Supreme Court Frees Public Sector Workers from Forced Union Dues
Janus v. AFSCME reverses decades of compulsory financial support of labor organizations and their partisan political objectives
Five conservative justices of the U.S. Supreme Court ruled against forced public sector union dues Wednesday in a case with massive implications for the labor movement and a promise of new opportunities for government efficiencies.
Before the decision in Janus v. AFSCME, unions could require mandatory dues payments from workers in an organized workplace. But the latest ruling means this privilege is now gone in the public sector, where unions are strongest.
The decision is a blow to public sector unions’ financial power, and also to Democratic Party candidates and committees, which routinely receive more than 90 percent of labor campaign contributions.
The decision could also clear the way for conservative reformers, whose efforts to streamline and reduce government are typically defeated by public sector unions such as the American Federation of Government Employees.
Illinois state worker Mark Janus argued that the forced dues payments violated his constitutional rights.

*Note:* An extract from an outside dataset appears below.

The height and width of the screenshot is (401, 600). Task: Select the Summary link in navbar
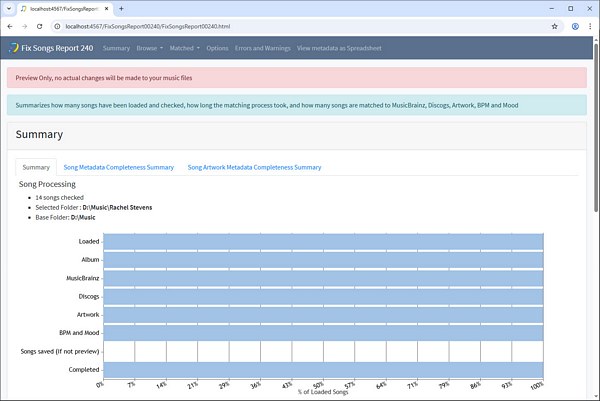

Four liberal justices voted to uphold the power of unions to force dues payments from employees who don’t support the partisan political activities of organized labor.
“Under Illinois law, public employees are forced to subsidize a union, even if they choose not to join and strongly object to the positions the union takes in collective bargaining and related activities,” the decision states. “We conclude that this arrangement violates the free speech rights of nonmembers by compelling them to subsidize private speech on matters of substantial public concern.”
The Supreme Court decision sets a precedent at the highest court that reverses decades of case law. The American Federation of State, County and Municipal Employees (AFSCME) was challenged in the case, but the implications extend to every public sector union, including the massive National Education Association and American Federation of Teachers.
Critics have argued that unions should be allowed to take fees because they are critical to protecting workers. The National Right to Work Legal Defense Foundation (NRTW), which assisted Janus with the Liberty Justice Center (LJC), argued that workers are being forced to accept union representation against their will, and then are charged for it.
Public sector unions were specifically targeted because they deal directly with the government. Labor unions currently can require dues in states without right-to-work protections, so long as nonmembers have the option of paying a nonpolitical fair-share fee.
The fair-share fee can only cover the cost of representing that worker and not union political activities. Janus and his lawyer argued that public sector collective bargaining and political lobbying are indistinguishable because they both deal with the allocation of government resources.
The court previously upheld the union position when ruling in the 1977 case Abood v. Detroit Board of Education. That decision found that unions could require payments from nonmembers while also establishing the nonpolitical fair-share fee.
Labor union supporters often argue against optional payments during court and legislative battles with the free-rider argument, saying that when a union wins the right to represent a workplace, it must represent and benefit all workers.
“The case aims to erode the freedom to form unions to improve our lives and the communities we serve,” AFSCME argued. “Real freedom is about making a decent living from our hard work; it’s also about having time to take a loved one to the doctor, attend a parent-teacher conference, and retire in dignity. The corporate special interests behind this case do not believe that working people should have the freedom to negotiate a fair return on their work.”
Labor unions and their supporters have also argued that the case is a corporate scheme to erode worker rights. The Service Employees International Union claimed June 5 that powerful billionaires are using the case to divide working people and further rig the economy against them.
The U.S. Supreme Court in recent years has begun applying a stricter standard on what constitutes political activities. Harris v. Quinn dealt with whether home health care providers could be unionized as state workers. Knox v. Service Employees International Union dealt more specifically with what the standard should be generally.
The U.S. Supreme Court heard an identical case in 2016. Rebecca Friedrichs and nine other teachers lost their case against mandatory payments after the death of Justice Antonin Scalia split the court. President Donald Trump nominated Justice Neil Gorsuch, who was confirmed by the Republican-majority Senate to fill the Scalia seat last year.
The Bureau of Labor Statistics (BLS) reported earlier this year that the union membership rate is at 34.4 percent for public sector workers, compared to only 6.5 percent for the private-sector.